Reproduce the opening lines of the records exactly, please, stopping after the line that contains "You are a computer-use agent. 241x121 pixels.".

* **STORED DATA**

____________

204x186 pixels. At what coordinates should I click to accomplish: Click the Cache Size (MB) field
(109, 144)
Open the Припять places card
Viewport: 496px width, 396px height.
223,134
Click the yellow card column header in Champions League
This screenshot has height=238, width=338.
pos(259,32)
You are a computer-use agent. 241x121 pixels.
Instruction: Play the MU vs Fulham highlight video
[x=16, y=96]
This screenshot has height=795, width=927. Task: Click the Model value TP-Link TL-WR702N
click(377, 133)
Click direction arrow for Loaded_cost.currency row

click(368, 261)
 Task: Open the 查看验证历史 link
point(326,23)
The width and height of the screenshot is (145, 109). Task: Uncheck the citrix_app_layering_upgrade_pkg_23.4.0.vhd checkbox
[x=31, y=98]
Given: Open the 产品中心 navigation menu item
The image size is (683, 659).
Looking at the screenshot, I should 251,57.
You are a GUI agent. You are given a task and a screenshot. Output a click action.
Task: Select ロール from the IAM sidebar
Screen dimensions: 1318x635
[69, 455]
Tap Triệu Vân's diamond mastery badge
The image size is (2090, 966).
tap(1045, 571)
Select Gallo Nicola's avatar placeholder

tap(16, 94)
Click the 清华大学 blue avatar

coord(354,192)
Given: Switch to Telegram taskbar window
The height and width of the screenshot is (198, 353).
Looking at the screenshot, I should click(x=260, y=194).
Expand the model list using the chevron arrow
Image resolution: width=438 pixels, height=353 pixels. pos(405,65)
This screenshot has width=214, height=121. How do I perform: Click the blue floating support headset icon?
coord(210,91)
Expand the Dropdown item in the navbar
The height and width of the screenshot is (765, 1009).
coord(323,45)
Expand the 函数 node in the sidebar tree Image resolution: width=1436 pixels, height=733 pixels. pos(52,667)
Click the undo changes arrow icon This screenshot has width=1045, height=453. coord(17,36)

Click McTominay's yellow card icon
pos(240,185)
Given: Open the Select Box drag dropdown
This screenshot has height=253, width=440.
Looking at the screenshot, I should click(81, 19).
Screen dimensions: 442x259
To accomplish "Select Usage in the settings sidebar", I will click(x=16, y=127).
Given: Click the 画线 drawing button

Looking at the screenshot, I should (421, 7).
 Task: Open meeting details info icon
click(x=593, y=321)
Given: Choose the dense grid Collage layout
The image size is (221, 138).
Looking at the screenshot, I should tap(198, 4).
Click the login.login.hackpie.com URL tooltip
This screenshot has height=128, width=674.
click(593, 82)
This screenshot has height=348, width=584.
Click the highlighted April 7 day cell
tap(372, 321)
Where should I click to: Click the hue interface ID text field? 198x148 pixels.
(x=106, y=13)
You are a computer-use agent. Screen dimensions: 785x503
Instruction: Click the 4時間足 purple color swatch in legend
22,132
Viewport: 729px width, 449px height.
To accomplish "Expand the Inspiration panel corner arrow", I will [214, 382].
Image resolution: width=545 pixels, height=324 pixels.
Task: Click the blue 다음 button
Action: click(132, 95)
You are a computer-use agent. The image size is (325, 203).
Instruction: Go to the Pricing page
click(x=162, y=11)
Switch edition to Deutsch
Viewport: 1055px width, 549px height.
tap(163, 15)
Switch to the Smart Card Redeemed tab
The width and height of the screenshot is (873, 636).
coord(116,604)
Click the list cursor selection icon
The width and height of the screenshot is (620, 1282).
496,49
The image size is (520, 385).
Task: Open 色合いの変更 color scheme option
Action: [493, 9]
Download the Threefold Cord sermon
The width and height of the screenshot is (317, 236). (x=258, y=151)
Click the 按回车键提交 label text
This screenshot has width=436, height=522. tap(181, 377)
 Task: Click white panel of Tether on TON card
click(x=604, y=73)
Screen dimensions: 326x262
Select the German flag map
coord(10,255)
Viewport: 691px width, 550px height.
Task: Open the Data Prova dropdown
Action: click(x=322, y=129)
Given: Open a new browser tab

____________

* **OUTPUT**
204x186 pixels. At what coordinates should I click to accomplish: Click the Cache Size (MB) field
(109, 144)
Open the Припять places card
Viewport: 496px width, 396px height.
223,134
Click the yellow card column header in Champions League
This screenshot has height=238, width=338.
pos(259,32)
You are a computer-use agent. 241x121 pixels.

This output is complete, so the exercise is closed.